(Task instructions)
Please check the blog discussion of Walt, Mearsheimer and realism: which school of realism does it say Walt subscribes to?

(Text shown)
I have a fairly pessimistic view of the Israeli lobby, but that aside, I've read through much of the published and blogged discussions and no one tries to grab the epistemic elephant, realism. Is their book consistent with any school of realism that Walt and Mersheimer subscribe (defensive and offensive, respectively)? I think not. Their argument really makes the international system and states secondary to the main causes occurring, the construction of interests within the US through lobbying, electioneering, editorializing, punditing, and various other activities of creating pressure and constructing the discourse. In fact, their weight that they put on discourse seems kind of silly, even self contradictory (as Rodger Payne pointed out last year at ISA, though on a different debate they were having, the Iraq War). Their defense -- which seems difficult to take -- might be that they're adding concepts to realism to increase explanation (as Waltz pointed out, structural realism only explains structural tendencies, not foreign policy) or they're creating a new constructivist realism. The first is ridiculous; the second is unlikely (as Walt and Mersheimer have really avoided constructing anything constructivist). So -- besides all of the other issues constantly raised -- we're left with a very fundamental IR question.

posted by: Matt on 02.18.08 at 08:33 AM [permalink]



The argument that the Walt/Mearsheimer thesis is not consistent with realism is a canard. Structural realists argue that states that don't act consistent with structural incentives will be punished for it. W/M argue that the US has unduly supported Israel, defying systemic pressures to do otherwise. As a consequence, Mearsheimer and Walt argue, the US has paid a heavy price in Iraq and its efforts to combat jihadi terrorism.

(Information shown)

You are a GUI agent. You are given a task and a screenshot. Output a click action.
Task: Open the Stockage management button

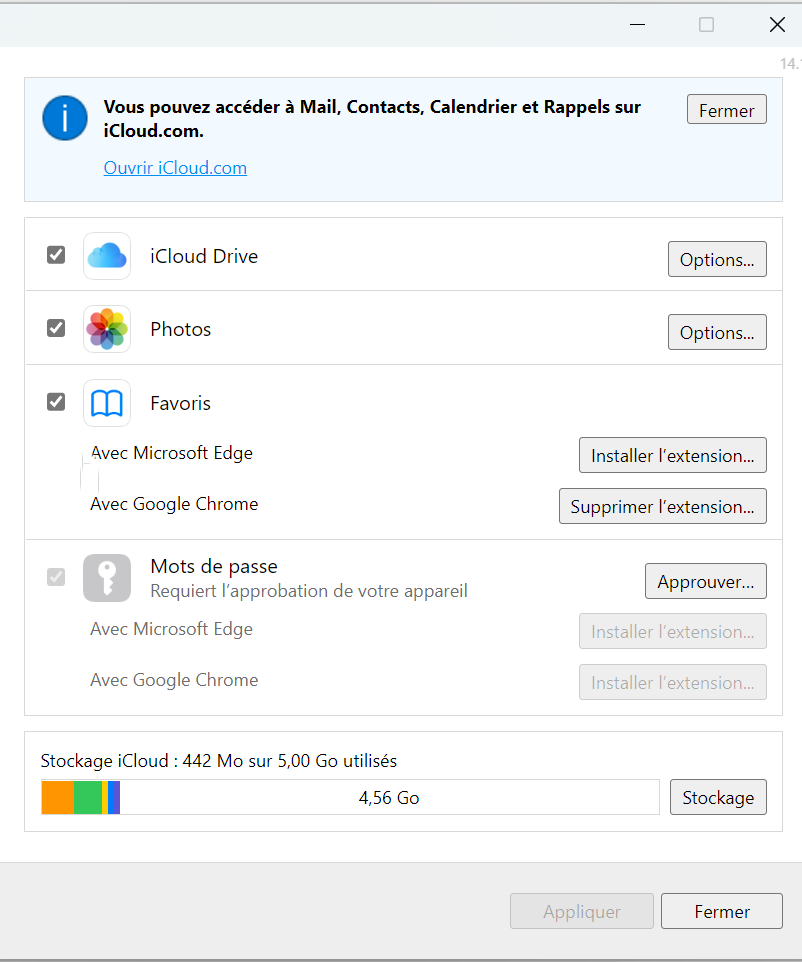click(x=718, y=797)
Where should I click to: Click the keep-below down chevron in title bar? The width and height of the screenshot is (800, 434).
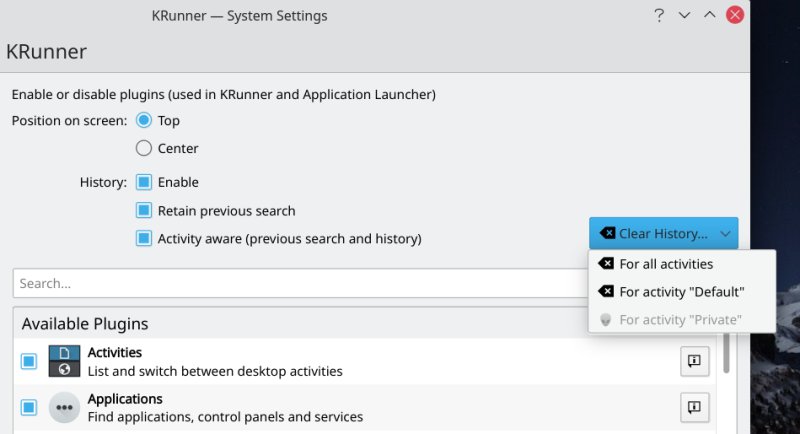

(Reply to the exercise)
Defensive realism.